Version info: Code for this page was tested in Stata 12.1.
This code fragment page shows an example using Mata to write functions and loop through a dataset to calculate the sum distance between lattitude and longitude points within particular id groups. We use a built in Stata dataset for convenience even though it is not real lattitude and longitude data. The distance formula used is haversine.
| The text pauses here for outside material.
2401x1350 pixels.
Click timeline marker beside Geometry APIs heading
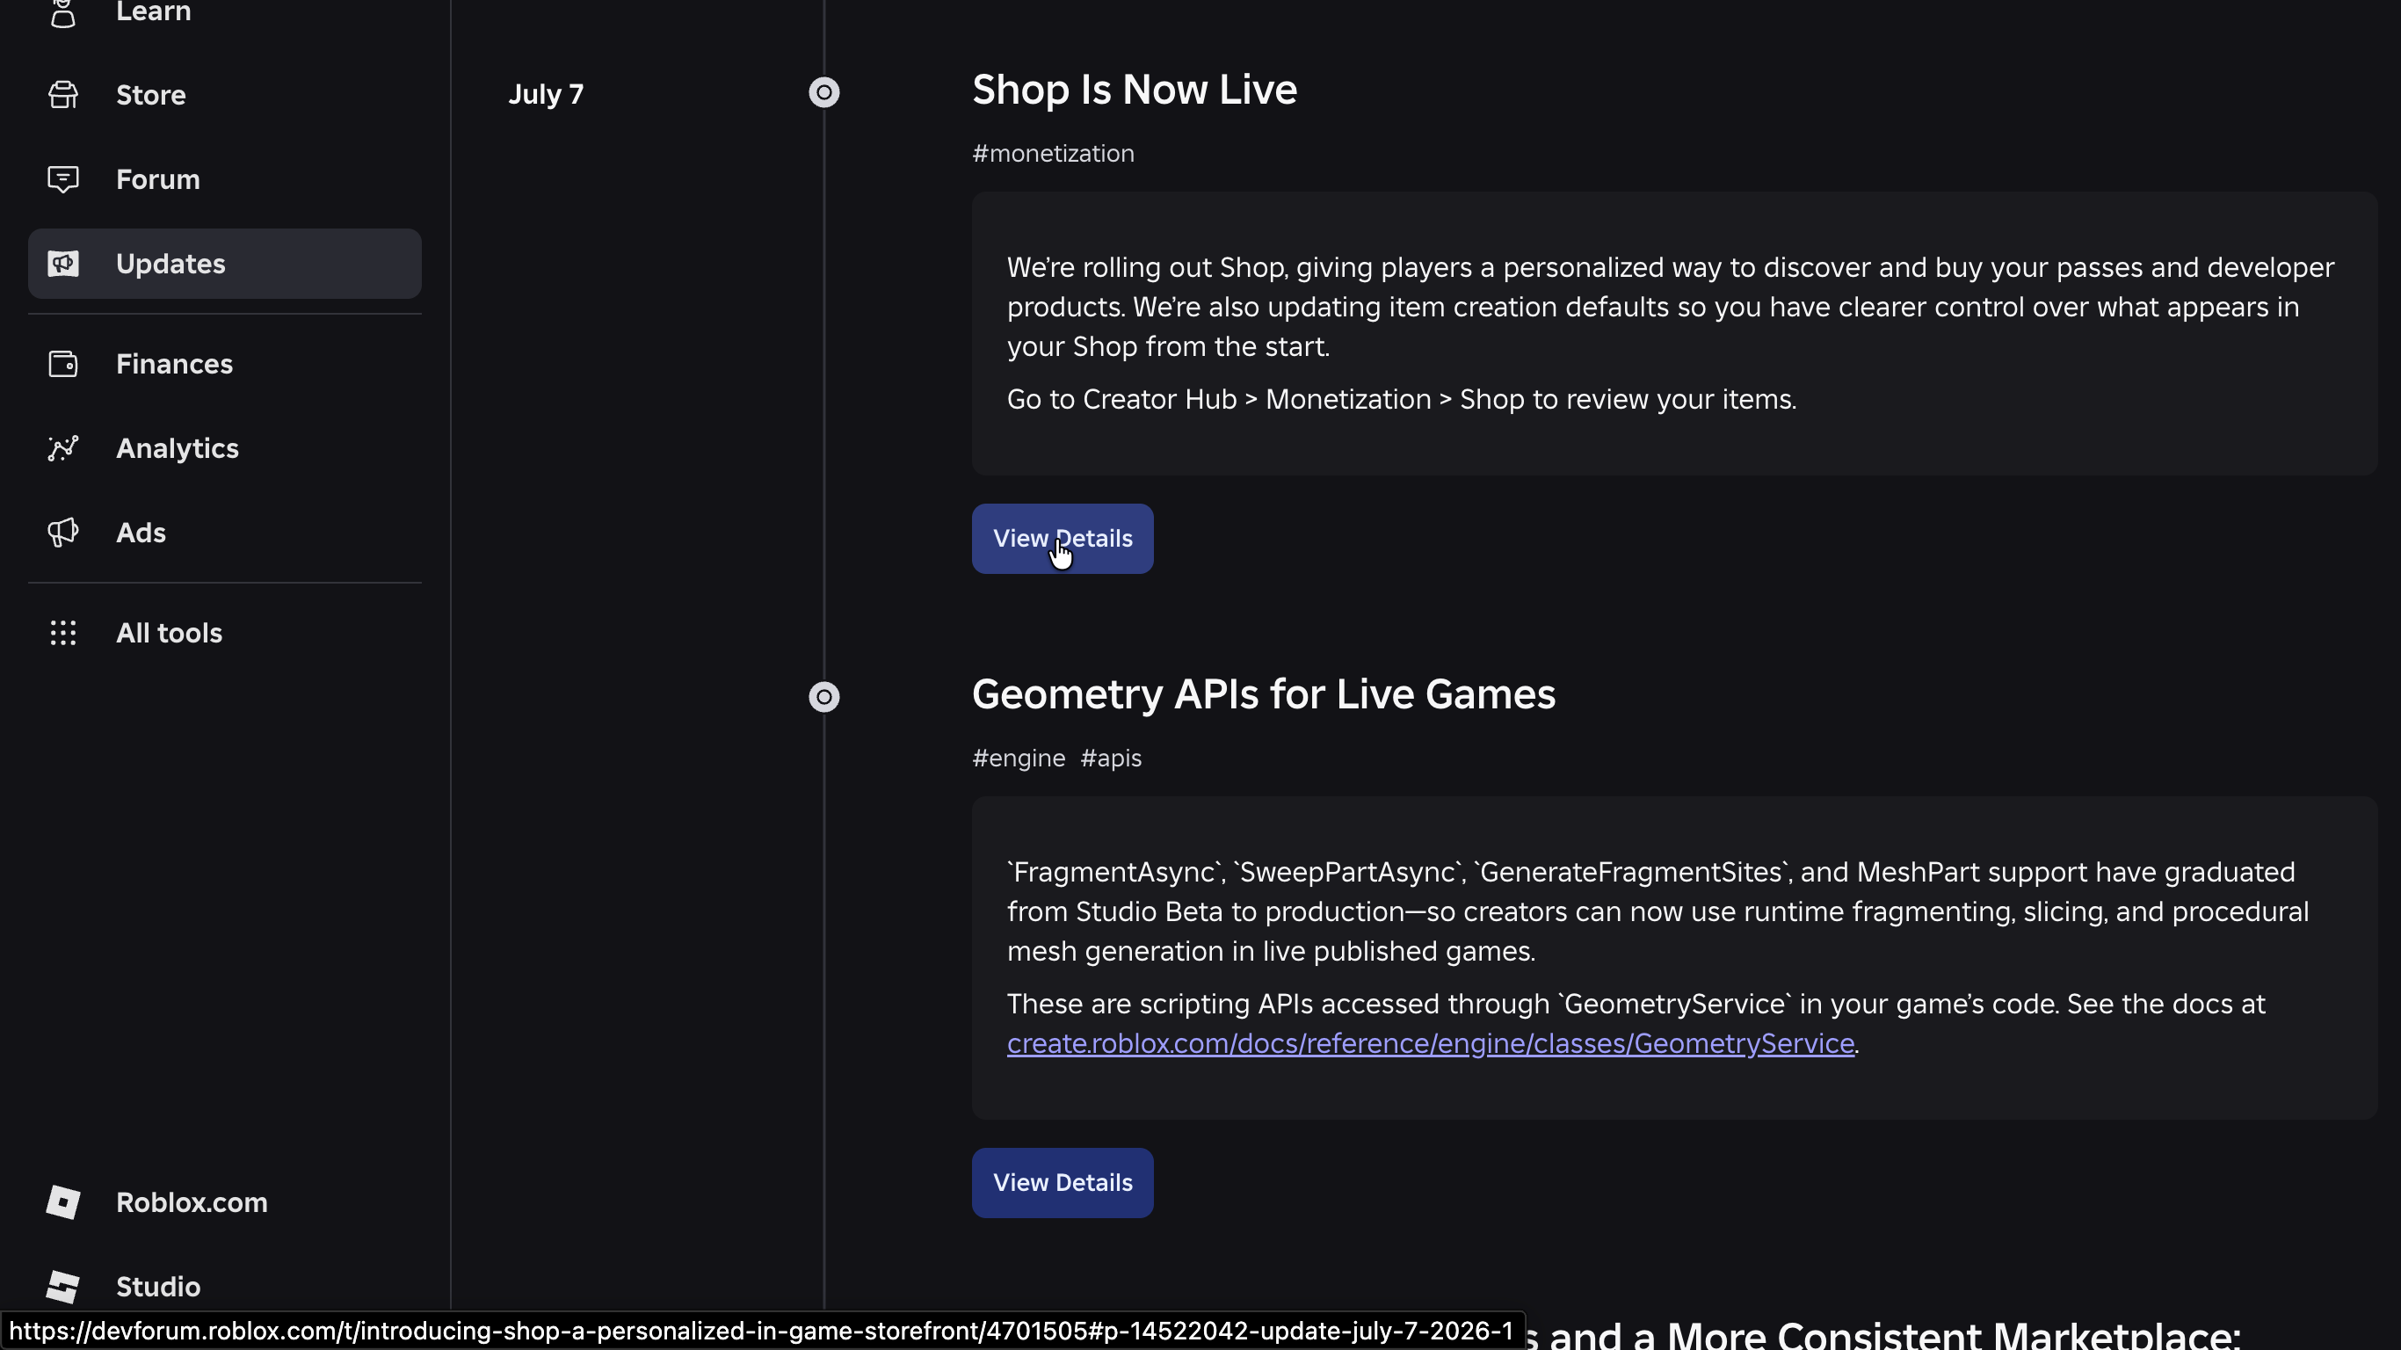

The Mata function mhaversine stands for matrix haversine because it takes a matrix as input.
mata
real matrix mhaversine(real matrix x)
/* assumes data matrix with points */
/* lat1 lon1 (from) lat2 lon2 (to) */
{
d2r = pi() / 180
earth_Rmeters = 6372797.560856 /* earth radius in meters */
lat1 = x[, 1]
lat2 = x[, 3]
lon1 = x[, 2]
lon2 = x[, 4]
rdLat = (lat1 - lat2) * d2r
rdLon = (lon1 - lon2) * d2r
latH = sin(rdLat * .5):^2
lonH = sin(rdLon * .5):^2
tmp = cos(lat1 * d2r) :* cos(lat2 * d2r)
tmp = 2 * asin(sqrt(latH :+ tmp :* lonH))
results = earth_Rmeters :* tmp /* distance in meters */
return(results)
}
void foobar(string scalar varlist, ///
string scalar selector, ///
string scalar output) {
x = st_data(., varlist, selector)
results = I(rows(x))
for(i=1; i<=rows(x); i++) {
dat = (J(rows(x), 1, x[i, ]), x)
results[i, ] = mhaversine(dat)'
}
finalresults = rowsum(results)
st_store(., output, selector, finalresults)
}
end
sysuse auto
gen mata_id = .
gen results = .
egen id = group(displacement gear_ratio)
summarize id, meanonly
forvalues ind=1/`r(max)' {
replace mata_id = id == `ind'
mata foobar("weight length", "mata_id", "results")
}
list results in 1/10
+----------+
| results |
|----------|
1. | 0 |
2. | 0 |
3. | 0 |
4. | 3360138 |
5. | 7731513 |
|----------|
6. | 5559471 |
7. | 0 |
8. | 3360138 |
9. | 4.60e+07 |
10. | 1.34e+07 |
+----------+